Fr. Daniel Berrigan SJ wrote a little book entitled, “Ten Commandments for the Long Haul.” It was intended as spiritual sustenance, sustaining food, for those who walk the lonely, long road of faith and often find themselves discouraged and running out of gas. Fr. Ron Rolheiser writes that Berrigan doesn’t offer a quick fix but points out the right direction within which we should be walking and where, at key junctures, if we cast our eyes at the right spot, we might find Elijah’s jug, God’s food for the journey.
1. Acknowledge your contingency, your helplessness. You are a creature, not the creator. Only God is “ipsum esse subsistens”, self-sufficient being. Proper living begins with the words: “I am not God!”
2. Pray, prayers of helplessness, gratitude, and praise. Pray from your weaknesses and helplessness: “Lord, hang on to me lest I slip away from you. Do for me what I cannot do for myself.”
3. Welcome and accept the present moment. Don’t let the busyness, pressures, and heartaches of life steal the present moment from you.
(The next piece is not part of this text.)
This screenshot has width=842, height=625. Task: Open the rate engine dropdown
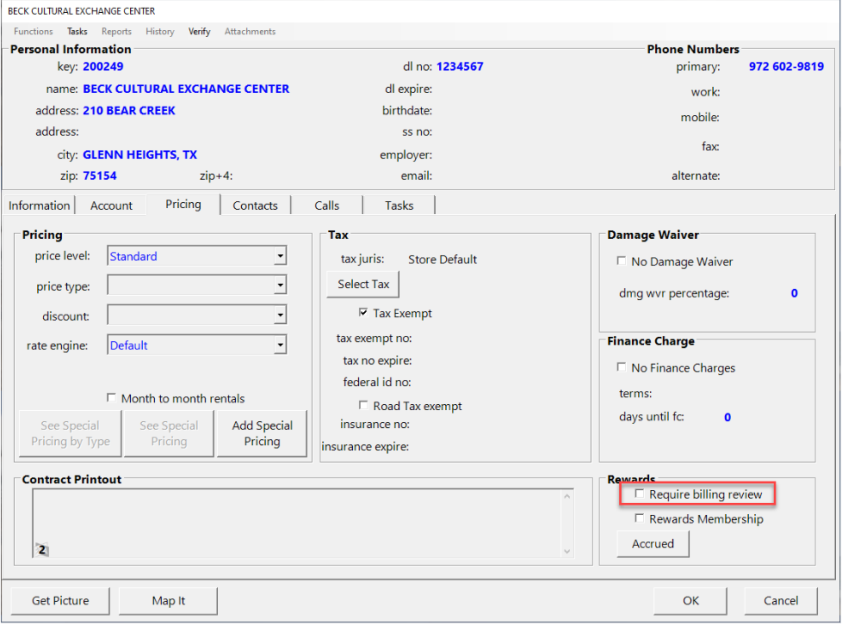coord(279,345)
It’s the only place you will experience love and joy.
4. Give yourself permission to be inadequate. Don’t be too hard on yourself and, especially, on others. Everyone falls short. You’re loved as you are. Fear not; you are inadequate!
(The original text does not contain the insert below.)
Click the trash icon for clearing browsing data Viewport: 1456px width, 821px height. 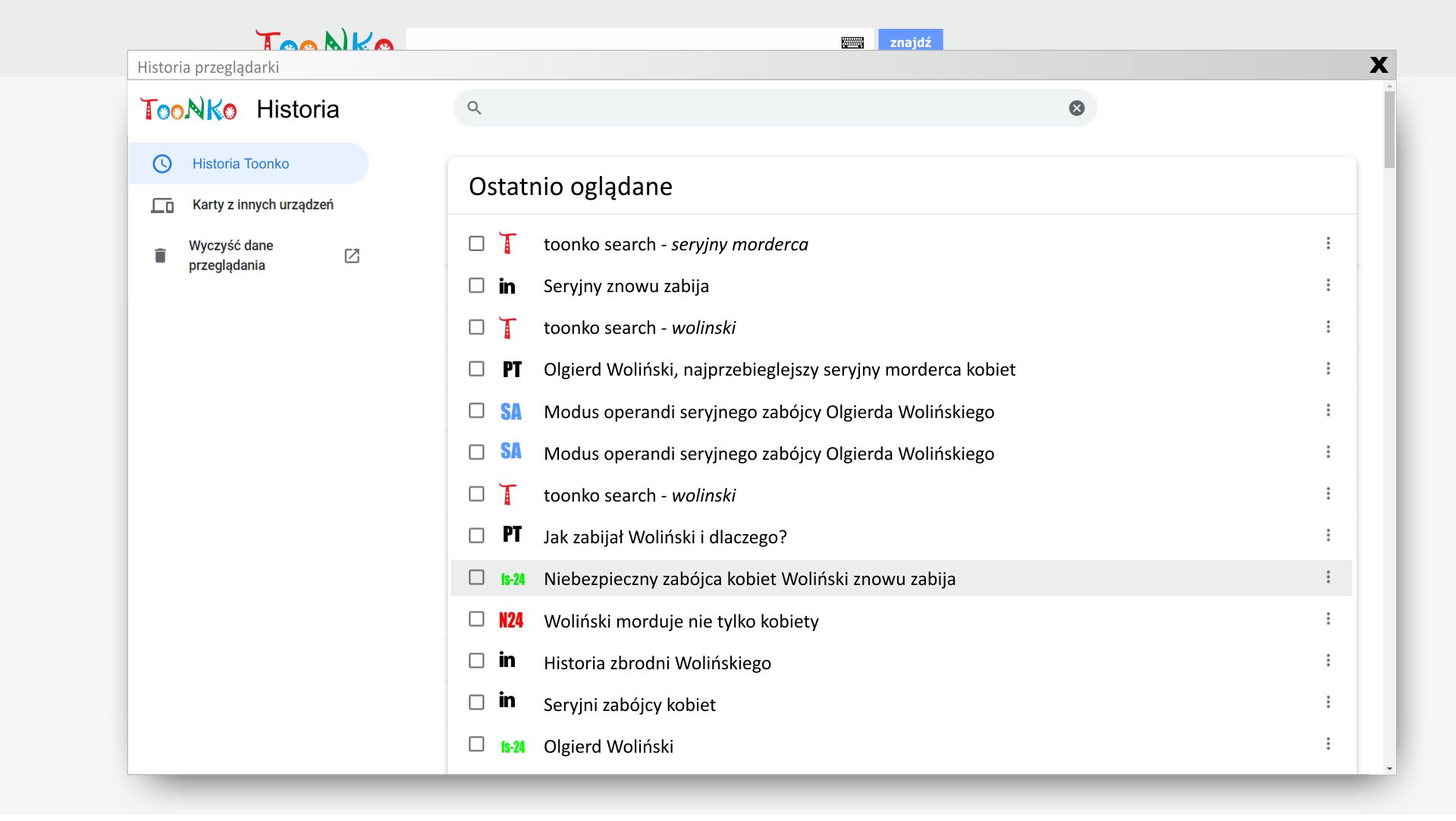coord(160,256)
5. Be sufficiently loving and critical, both at the same time. Your loved ones, your church, and your community need you to be loving and critical, both at the same time. Pull the new as well as the old from your bag.
6. Be post-ideological, post-personal-history, post-conservative, post-liberal, post-naive, and post-sophisticated. Be non-classifiable. Admit that the right and left have both run out of imagination. See both as phases to pass through. Forgive your past.
7. Bless what’s good and beautiful, even as you stand where the cross of Christ is erected. All that’s good and beautiful has God as the author. Honor it before speaking any word of challenge to the world. Imitate Christ.
8. Be shockingly “Catholic” – earthy and wine-drinking. Bask in the goodness of life. We have divine permission to be happy. Jesus scandalized people with his capacity to enjoy life. He drank wine and let his heart be warmed by friends.
9. Accept aging. All that dies brings rich new life, even our own bodies. Aging needs to be defined aesthetically. Aging is an art form.
10, Serve the right God! God radiates love. Don’t serve any other God than this One. Don’t bow to any molten calf created in the image and likeness of our own tensions and bitterness.